Si le besoin de rattrapage reste considérable, les opportunités de communications virtuelles sont, elles, immenses, estime Andreas Dietrich, responsable de l'enquête. Il cite par exemple la messagerie instantanée (webchat), le conseil par vidéo, les médias sociaux, les services bancaires mobiles ou les alertes via le téléphone portable en cas d'un problème avec le compte.

Quelques réserves

Les chercheurs ont en outre réalisé un sondage auprès de plus de 400 clients sur la question des paiements mobiles. Les répondants se déclarent tout à fait disposés à utiliser les nouvelles technologies, en dépit de quelques réserves quant à la sécurité et à la protection des données.

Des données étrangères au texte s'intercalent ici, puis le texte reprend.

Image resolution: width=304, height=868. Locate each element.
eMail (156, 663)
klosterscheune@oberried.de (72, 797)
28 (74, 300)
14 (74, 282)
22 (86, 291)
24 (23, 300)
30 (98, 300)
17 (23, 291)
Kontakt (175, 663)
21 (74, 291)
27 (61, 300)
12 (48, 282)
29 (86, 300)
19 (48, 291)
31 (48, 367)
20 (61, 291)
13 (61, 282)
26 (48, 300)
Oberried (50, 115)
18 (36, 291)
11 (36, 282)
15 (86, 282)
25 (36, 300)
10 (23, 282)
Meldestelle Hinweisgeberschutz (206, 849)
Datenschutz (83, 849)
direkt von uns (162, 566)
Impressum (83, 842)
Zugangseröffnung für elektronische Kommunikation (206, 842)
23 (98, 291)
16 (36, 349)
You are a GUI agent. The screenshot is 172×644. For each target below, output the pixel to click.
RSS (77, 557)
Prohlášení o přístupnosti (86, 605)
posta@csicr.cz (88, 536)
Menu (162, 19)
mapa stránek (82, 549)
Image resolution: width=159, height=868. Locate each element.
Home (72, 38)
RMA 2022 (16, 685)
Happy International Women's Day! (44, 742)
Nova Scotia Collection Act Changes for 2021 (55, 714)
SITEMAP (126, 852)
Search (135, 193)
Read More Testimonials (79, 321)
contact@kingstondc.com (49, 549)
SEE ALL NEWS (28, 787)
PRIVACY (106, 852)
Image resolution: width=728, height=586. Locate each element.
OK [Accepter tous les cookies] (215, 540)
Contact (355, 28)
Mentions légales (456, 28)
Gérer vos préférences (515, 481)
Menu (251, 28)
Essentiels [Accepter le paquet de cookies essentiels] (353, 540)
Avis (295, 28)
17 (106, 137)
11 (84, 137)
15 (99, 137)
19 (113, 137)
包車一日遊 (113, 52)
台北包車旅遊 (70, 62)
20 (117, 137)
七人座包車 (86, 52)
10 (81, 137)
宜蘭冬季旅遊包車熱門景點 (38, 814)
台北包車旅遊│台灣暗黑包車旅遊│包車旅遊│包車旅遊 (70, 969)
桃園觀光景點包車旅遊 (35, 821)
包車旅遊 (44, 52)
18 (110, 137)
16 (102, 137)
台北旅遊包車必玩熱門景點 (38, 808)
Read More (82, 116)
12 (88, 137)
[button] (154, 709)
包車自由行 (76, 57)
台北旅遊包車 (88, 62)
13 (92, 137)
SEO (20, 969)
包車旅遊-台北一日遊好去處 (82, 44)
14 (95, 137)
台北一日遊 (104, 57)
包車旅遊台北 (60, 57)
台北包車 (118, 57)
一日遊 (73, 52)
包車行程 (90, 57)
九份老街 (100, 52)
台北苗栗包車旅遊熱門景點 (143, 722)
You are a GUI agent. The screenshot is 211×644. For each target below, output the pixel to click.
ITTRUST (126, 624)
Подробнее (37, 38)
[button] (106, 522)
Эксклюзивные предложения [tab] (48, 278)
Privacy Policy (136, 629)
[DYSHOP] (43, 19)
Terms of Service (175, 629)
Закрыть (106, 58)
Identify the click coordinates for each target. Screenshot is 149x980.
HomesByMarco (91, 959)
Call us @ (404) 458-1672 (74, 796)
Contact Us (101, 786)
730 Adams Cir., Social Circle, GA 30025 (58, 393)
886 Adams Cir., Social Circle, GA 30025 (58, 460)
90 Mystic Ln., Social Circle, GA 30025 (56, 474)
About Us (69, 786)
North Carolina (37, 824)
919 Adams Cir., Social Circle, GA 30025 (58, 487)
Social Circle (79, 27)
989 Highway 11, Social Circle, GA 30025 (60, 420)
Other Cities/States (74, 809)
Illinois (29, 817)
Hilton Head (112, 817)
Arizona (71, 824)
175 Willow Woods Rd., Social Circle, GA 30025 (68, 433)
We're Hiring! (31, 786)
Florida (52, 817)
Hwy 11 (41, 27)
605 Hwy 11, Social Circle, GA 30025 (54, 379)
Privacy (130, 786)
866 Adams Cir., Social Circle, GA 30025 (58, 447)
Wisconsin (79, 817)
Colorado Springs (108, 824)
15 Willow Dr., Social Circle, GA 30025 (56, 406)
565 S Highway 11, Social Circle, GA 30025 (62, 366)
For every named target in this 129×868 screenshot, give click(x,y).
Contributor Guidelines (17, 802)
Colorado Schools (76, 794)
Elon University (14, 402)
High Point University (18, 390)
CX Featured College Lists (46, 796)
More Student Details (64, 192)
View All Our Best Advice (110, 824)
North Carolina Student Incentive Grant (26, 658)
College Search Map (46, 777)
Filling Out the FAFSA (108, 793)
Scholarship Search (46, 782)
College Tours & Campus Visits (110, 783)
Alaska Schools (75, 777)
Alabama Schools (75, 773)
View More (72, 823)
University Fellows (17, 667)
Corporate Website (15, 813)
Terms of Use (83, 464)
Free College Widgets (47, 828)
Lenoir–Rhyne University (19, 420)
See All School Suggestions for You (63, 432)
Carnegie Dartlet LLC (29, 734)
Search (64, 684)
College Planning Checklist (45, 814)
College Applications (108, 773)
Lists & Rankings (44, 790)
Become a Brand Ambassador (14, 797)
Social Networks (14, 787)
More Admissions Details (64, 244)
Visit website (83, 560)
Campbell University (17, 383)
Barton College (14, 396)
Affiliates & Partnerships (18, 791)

Ainsi, près de deux tiers d'entre eux peuvent s'imaginer à l'avenir payer via leur téléphone portable. Pour un tel service, ils préféraient d'ailleurs avoir affaire à leur propre banque - une chance à saisir - plutôt qu'à Google ou à Apple.

Bonne note pour la BCF

Pour la troisième fois, les chercheurs ont encore évalué 91 banques de détail helvétiques (sans UBS et Credit Suisse) à l'aune de leurs chiffres clés de 2013. Comme en 2012, la banque cantonale des Grisons (GKB) arrive en tête du classement et se distingue pour le rendement des capitaux, le ratio coûts/revenus et le financement par des fonds propres.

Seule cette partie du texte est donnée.